(Working data)

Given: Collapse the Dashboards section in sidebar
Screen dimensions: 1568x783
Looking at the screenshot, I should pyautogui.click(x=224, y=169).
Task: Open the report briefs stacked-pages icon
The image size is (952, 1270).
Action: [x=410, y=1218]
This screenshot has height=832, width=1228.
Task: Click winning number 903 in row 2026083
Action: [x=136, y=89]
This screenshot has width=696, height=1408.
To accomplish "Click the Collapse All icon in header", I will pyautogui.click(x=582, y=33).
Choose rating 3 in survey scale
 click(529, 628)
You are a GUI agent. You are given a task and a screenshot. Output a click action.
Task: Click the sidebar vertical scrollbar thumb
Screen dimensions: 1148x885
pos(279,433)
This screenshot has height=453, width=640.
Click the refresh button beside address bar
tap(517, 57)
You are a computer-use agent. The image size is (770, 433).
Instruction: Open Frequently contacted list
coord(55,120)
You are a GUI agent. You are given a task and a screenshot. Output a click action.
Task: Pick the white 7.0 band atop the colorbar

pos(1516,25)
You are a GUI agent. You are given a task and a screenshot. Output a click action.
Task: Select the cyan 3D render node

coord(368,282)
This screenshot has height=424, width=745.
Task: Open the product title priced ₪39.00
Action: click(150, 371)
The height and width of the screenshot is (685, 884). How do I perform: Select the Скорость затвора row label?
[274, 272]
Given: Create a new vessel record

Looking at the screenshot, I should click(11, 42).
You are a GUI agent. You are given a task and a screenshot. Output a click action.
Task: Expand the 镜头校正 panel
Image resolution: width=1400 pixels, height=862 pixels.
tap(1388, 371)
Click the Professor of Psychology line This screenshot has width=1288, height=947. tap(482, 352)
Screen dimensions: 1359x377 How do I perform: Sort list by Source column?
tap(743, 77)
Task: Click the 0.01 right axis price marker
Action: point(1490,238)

(End Working data)

Task statement: Looking only at the data above, say how many of its lines contain the string "icon", and nothing more.

Exercise solution: 2